* PROMPT 1 *
From the article below about the Sarnoff Collection's Apollo exhibit, extract the passage beginning at "The audience was" and ending at "trip into space.".
* PROMPT 2 *
Extend the article about the Sarnoff Collection's Apollo exhibit, picking up after its final sentence.

Segment Start: PASSAGE TO READ

By Camille Furst
The Sarnoff Collection presented an exhibit focusing on the the execution, recording and broadcasting of the Apollo missions on Wednesday, Oct. 24 in Roscoe West Hall.
The collection, which documents the progress of the Radio Corporation of America from its inception to the present day, exhibited multiple RCA inventions that advanced national communication, specifically the manned space program. The company gained contracts from NASA to be the official corporation to record all missions into space.
The audience was given time to explore the exhibit and become familiar with the RCA, which was followed by a presentation from Sam Russell, the former project engineer at RCA Astro-Electronics.
Ever since he was a child, Russell was always intrigued by the idea of travel, space “and the possibility that someday a man might walk on the moon,” he said.
After attending both Massachusetts Institute of Technology and the Rochester Institute of Technology, he was able to exercise his engineering expertise during the Gemini GT-4 mission in 1965.
Being one of six sailing out from Peru, he was part of the communication team during NASA’s first trip into space.

Segment End: PASSAGE TO READ
Segment Start: GIVEN INFORMATION

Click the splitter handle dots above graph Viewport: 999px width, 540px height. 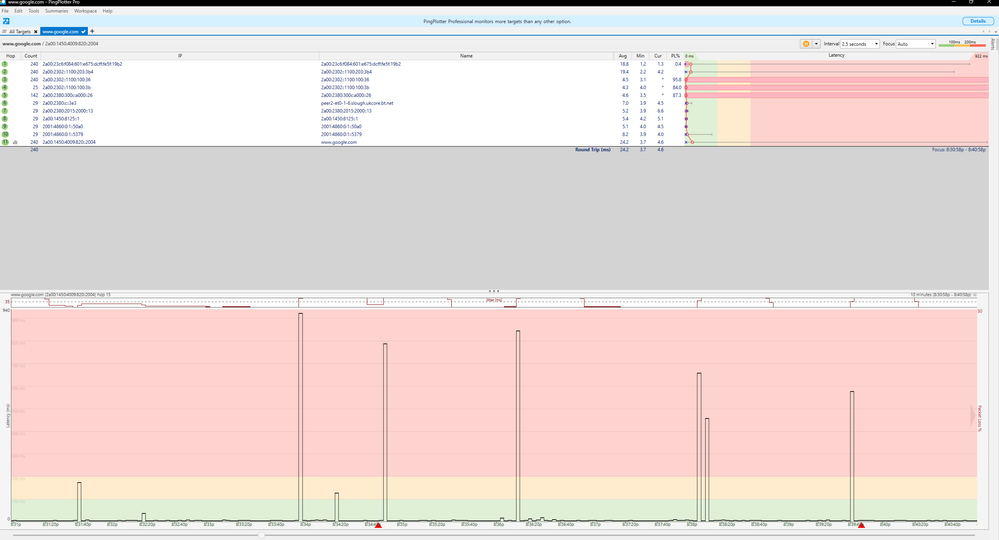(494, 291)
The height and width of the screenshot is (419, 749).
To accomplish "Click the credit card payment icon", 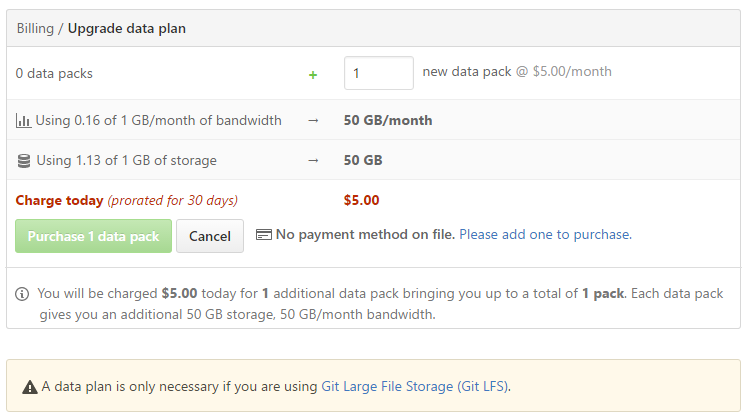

Segment End: GIVEN INFORMATION

* OUTPUT 1 *
The audience was given time to explore the exhibit and become familiar with the RCA, which was followed by a presentation from Sam Russell, the former project engineer at RCA Astro-Electronics.
Ever since he was a child, Russell was always intrigued by the idea of travel, space “and the possibility that someday a man might walk on the moon,” he said.
After attending both Massachusetts Institute of Technology and the Rochester Institute of Technology, he was able to exercise his engineering expertise during the Gemini GT-4 mission in 1965.
Being one of six sailing out from Peru, he was part of the communication team during NASA’s first trip into space.

* OUTPUT 2 *
“NASA decided just then to make this the first time a man has direct contact with space,” Russell said. “It was a really exciting time.”
The minutiae of the “extremely slow” communication he was working with was juxtaposed with the monumental moment of man’s first contact with space heightened his passion for astro-electronics and communication.
Although Russell said he was not directly involved with most of these missions, models of the communication devices used in these undertakings were presented at the exhibit.
However, during Apollo 11 — the first mission to put man on the moon— Russell worked with other NASA employees who were working on the project in the TV laboratory in Houston as part of the Astro-Electronics Division of RCA.
There were many complications with the previous Apollo missions in terms of recording it and having it broadcasted on television. For example, in a previous mission, the exposure of the picture was too high and the picture went blank.
Because of the mistakes of capturing images of the previous missions, the stakes were high with Apollo 11.
“Everyone’s reputation was on the line,” Russell said. “The whole Earth was watching. The most relief was when that picture came on the screen.”
Russell then elaborated on the technology used for this mission. For it to be broadcasted to the country, it “was a separate autonomous television station” that was grounded on the moon.
Audience members were enthralled by the revelation of these nuances involved in such a major space mission. Engineers, photographers and students alike were in attendance.
College President Kathryn Foster also attended the presentation to learn about the “history of a memory.”
“This kind of presentation brings people onto the campus who might never have otherwise come,” Foster said. “The Sarnoff Collection is phenomenal. I hope that people will go check it out.”